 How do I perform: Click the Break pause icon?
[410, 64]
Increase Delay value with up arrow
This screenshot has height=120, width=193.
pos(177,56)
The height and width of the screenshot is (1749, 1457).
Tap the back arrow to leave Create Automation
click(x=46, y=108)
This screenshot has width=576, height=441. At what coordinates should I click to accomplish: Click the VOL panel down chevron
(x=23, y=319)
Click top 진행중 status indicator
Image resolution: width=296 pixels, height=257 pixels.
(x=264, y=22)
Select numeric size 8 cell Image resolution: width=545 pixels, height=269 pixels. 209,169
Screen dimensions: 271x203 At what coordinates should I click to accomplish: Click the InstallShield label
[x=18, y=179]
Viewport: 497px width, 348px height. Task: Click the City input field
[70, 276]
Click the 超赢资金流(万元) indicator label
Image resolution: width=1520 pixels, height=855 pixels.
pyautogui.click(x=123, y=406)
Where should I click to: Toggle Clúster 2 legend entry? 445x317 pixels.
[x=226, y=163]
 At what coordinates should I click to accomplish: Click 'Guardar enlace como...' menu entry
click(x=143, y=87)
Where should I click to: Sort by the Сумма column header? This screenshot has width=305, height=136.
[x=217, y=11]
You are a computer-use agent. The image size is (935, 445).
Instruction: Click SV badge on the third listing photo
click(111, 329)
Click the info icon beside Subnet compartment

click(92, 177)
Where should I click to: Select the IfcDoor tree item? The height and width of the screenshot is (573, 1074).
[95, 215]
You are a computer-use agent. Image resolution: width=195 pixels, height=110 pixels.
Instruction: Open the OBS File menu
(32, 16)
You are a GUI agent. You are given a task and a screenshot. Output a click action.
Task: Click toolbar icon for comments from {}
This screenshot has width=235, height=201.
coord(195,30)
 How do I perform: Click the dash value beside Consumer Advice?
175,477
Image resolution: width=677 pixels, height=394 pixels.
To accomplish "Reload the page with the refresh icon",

---*---

### WHAT IS BEING ASKED
Copy only the stretch running from the line containing "This screenshot has width=235, height=201." to the final line of the entries, both ends included, exactly as it stands.

### TASK OUTPUT
This screenshot has width=235, height=201.
coord(195,30)
 How do I perform: Click the dash value beside Consumer Advice?
175,477
Image resolution: width=677 pixels, height=394 pixels.
To accomplish "Reload the page with the refresh icon",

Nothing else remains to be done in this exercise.